Social / Environmental Stewardship

Social Responsibility

Our entire company – corporate and production – is together in the community of Cosmopolis, WA.  Therefore, our approach to community social responsibility is defined by our status as a local business.  Beyond providing 200 family-wage jobs, spending $155 million annually into the area economy, and using the services of over 1200 local and regional suppliers, we participate directly in the social life of our community and county both financially and personally.

Highlights

  • Safety: Cosmo’s safety program goes beyond typical mill activities to include a fitness center, health and wellness information, and safety advice for both the work and home environment.
  • School visits:  Cosmo has an elementary school in close vicinity to the mill.  We have partnered with the school for them to obtain technology grants, and we make in-kind donations at their request.  Cosmo also presents to any regional school that requests a classroom visit.
  • Community complaint resolution: Cosmo answers every legitimate community concern regarding odor, noise, or emissions with call-backs, visits, and internal investigations.  If appropriate, Cosmo uses media relations to answer any persistent or widespread concern.  The mill also schedules any noisy maintenance work during daylight working hours to minimize community impact.
  • Cosmo Code:  Cosmo’s approach to workplace culture is unique and includes a flattened organizational hierarchy, team member breakfast meetings with the leadership team, and a web-based anonymous feedback forum.  A “Code” of behavior has been developed through consultation that has replaced the traditional third party labor relations model.  Cosmo team members also eligible for quarterly bonuses based on the mill meeting certain metrics.
  • Grants to recreation and the arts including local theatre, parks programs, educational scholarship, and youth programs such as Young Life and Boy Scouts.
  • Grants to youth sports including local softball and little league.
  • Grants to local service and social agencies including food banks, services for children, and programs for seniors.
  • Grants to local fish enhancement programs.
  • Reputation management and feedback with elected officials at all levels.
  • Cosmo has also responded to our local community’s request to use of the mill’s fitness center for an employee wellness program.

 

Ancient & Endangered Forest Conservation Vision and Forest Fiber Procurement Policy

Our Vision Statement

Cosmo Specialty Fibers (CSF) is committed to demonstrating environmental and social leadership in the dissolving pulp and MMCF sector. To achieve this, we have eliminated sourcing of fiber from the world’s Ancient and Endangered Forests and other controversial fiber sources. We will also work in partnership with other companies, our suppliers, customers, and Canopy to reduce carbon emissions and advance conservation of the world’s critically important high carbon value (HCS) and biodiverse (HCV) forest ecosystems.

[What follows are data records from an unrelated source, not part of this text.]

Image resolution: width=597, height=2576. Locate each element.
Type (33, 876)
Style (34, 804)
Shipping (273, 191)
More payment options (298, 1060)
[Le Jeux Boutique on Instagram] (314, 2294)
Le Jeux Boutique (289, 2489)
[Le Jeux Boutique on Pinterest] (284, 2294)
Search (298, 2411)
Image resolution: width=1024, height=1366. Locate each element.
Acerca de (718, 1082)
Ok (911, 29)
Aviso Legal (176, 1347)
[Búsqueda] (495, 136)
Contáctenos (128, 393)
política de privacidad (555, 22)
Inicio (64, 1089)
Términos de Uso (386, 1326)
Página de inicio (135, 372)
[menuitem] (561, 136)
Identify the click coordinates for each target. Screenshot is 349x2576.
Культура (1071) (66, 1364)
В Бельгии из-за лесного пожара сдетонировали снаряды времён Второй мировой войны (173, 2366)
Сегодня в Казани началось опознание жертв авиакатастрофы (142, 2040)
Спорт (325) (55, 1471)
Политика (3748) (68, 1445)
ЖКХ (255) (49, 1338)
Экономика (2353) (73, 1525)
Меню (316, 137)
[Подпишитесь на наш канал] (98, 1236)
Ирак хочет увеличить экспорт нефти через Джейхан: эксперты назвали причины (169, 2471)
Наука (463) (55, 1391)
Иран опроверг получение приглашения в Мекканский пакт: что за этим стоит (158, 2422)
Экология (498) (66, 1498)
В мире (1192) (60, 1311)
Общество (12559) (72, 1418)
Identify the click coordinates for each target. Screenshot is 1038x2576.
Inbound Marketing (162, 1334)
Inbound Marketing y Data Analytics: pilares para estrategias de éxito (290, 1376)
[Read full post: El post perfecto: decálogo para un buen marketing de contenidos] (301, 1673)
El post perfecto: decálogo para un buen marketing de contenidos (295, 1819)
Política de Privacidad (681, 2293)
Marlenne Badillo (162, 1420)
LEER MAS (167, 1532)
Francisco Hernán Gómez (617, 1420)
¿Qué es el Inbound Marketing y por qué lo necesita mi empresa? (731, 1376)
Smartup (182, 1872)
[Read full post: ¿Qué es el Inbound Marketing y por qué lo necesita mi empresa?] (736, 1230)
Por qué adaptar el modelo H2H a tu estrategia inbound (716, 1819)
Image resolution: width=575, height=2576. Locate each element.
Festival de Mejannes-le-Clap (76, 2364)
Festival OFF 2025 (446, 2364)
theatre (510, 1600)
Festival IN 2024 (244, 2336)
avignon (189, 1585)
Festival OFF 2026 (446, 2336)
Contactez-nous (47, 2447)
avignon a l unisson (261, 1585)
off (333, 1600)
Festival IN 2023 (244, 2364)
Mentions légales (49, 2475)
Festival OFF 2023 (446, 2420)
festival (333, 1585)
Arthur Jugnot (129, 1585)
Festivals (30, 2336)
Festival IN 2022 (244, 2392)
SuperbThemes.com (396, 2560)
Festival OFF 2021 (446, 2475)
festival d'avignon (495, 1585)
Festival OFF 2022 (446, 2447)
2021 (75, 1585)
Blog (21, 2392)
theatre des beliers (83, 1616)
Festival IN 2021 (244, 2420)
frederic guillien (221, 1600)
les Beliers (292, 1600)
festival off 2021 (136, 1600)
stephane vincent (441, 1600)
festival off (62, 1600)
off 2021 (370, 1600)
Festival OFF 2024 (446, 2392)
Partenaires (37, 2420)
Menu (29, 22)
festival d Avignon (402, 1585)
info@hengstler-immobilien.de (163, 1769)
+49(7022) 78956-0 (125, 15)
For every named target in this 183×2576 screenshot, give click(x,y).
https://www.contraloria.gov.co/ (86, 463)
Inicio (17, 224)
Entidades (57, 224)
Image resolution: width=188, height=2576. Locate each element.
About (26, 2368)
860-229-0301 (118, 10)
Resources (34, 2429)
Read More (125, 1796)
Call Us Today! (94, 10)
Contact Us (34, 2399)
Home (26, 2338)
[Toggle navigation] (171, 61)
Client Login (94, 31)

CSF recognizes that business leadership is a fundamental component for the transformation to sustainable economies. We commit to use our influence in the market for the development of both supply and demand-side environmental solutions. We will collaborate throughout the supply chain to support the creation of pulp made from low footprint sources[i].

As such, CSF is committed to actively implementing the goals noted below and to applying this model and these principles to all our corporate pulp production and use.

Our Implementation Goals

Protect and Conserve Ancient and Endangered Forests, Biodiversity and Ecosystems

CSF recognizes the impact that pulp production has on forests, species and the climate and, therefore, the need to ensure the adoption of environmentally and socially responsible pulp production. We will work in partnership with other companies, our suppliers, customers, and Canopy to advance conservation of the world’s critical high carbon value (HCS) and biodiverse (HCV) forest ecosystems.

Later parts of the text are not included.